Kaylie Smith introduces the crow as a symbol of destiny early in the text. By attaching the image of the crow directly to the invitation to Enchantra, Smith makes it clear that Genevieve is destined to travel to the Enchantra estate and enter the Hunt.
“From the moment she found the photograph, Genevieve had found herself asking the same questions. She knew that her mother’s locket was connected to her family’s lineage, that it had always been meant to pass on to Ophelia upon their mother’s death. Was the man in the picture a Necromancer, too? Did he have children? Were any of them…like her?”

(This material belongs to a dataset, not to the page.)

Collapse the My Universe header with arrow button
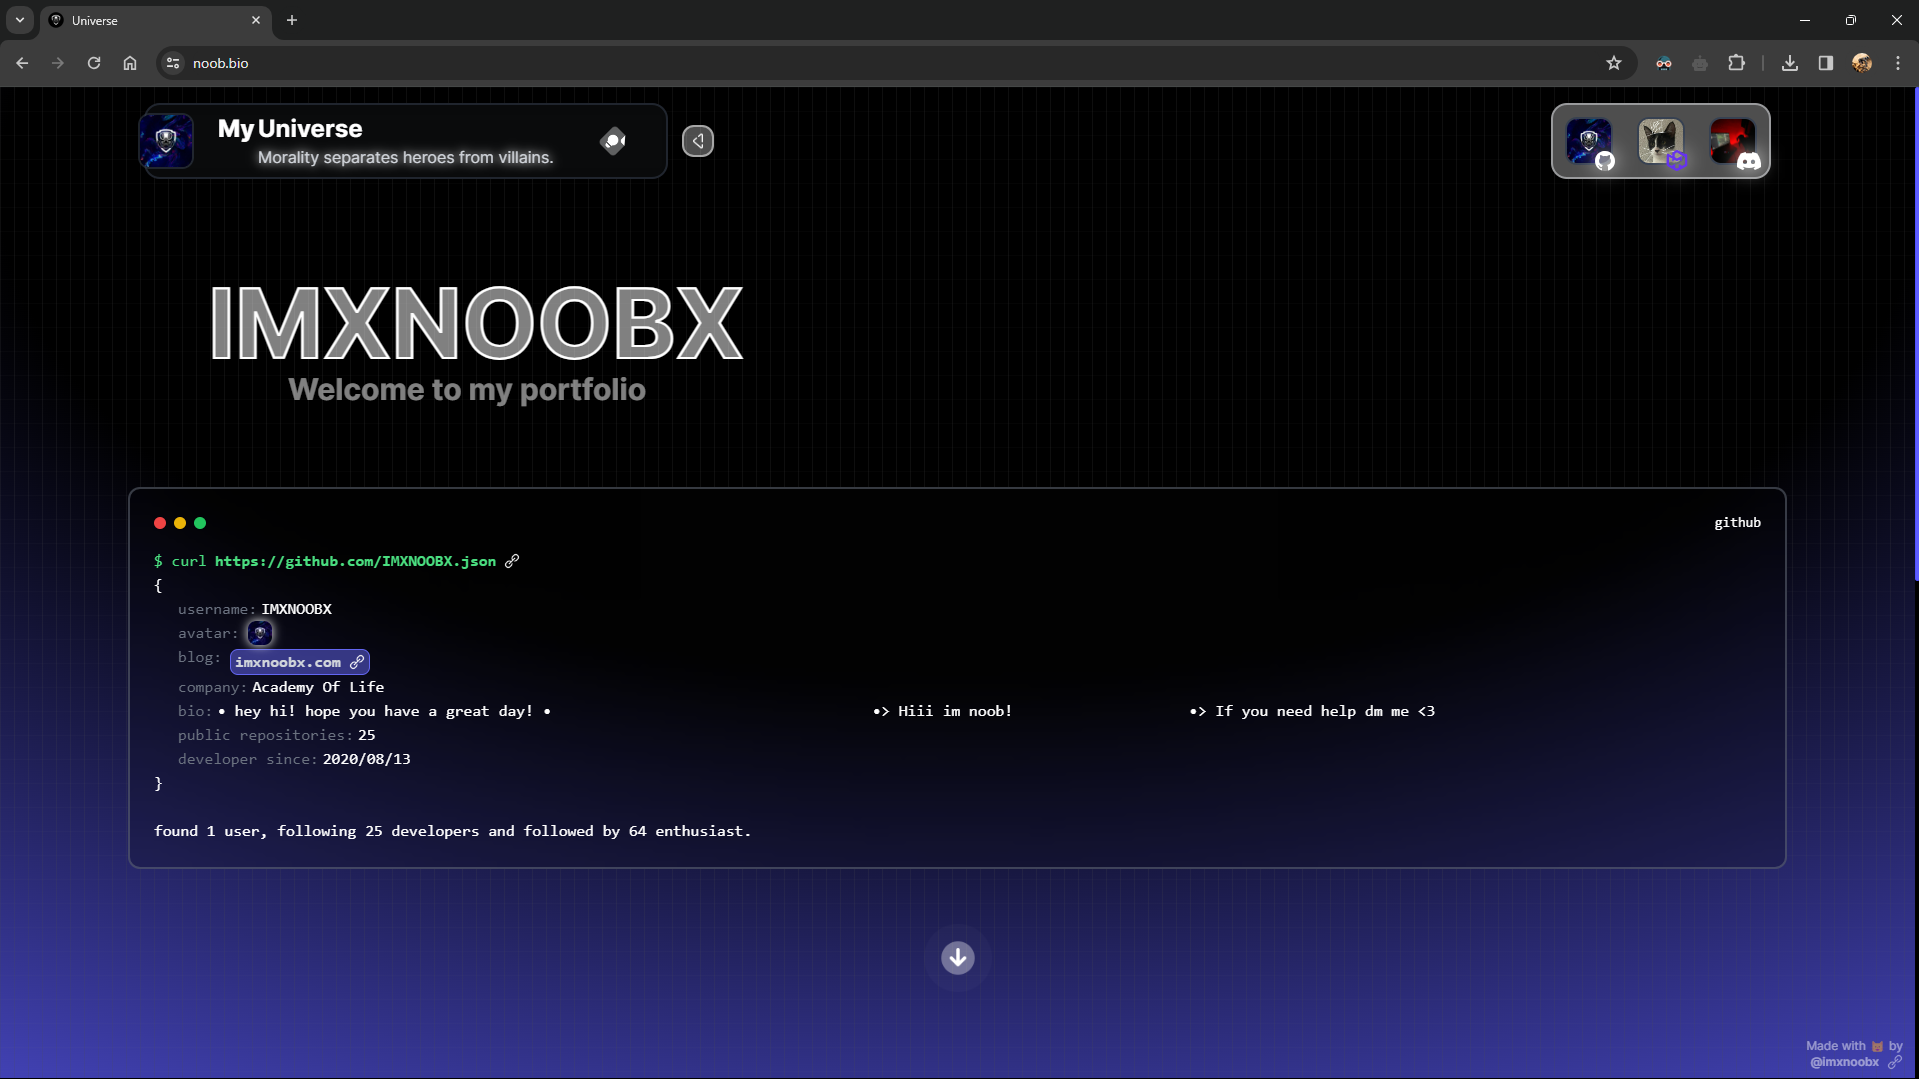This screenshot has width=1919, height=1079. point(698,141)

Genevieve outlines her core desire and motivation for seeking out Enchantra. She wants to find other children of necromancers who did not inherit their families’ powers. Without the necromancy aspect of her familial lineage, Genevieve struggles with The Search for Identity and Self-Acceptance, and she seeks external examples of how to exist in the world.
“Ophelia might be the Necromancer, but Genevieve dealt with Ghosts just the same. Only hers were still alive.”
Genevieve is haunted throughout the narrative not by the dead, like her sister, but by the living. She’s haunted by Farrow Henry and the damage he wrought in her life and the lives of those she brought into their conflict, namely Basile. She’s haunted by these memories that influence her identity, as she sees herself in a negative light because of the pain of her past.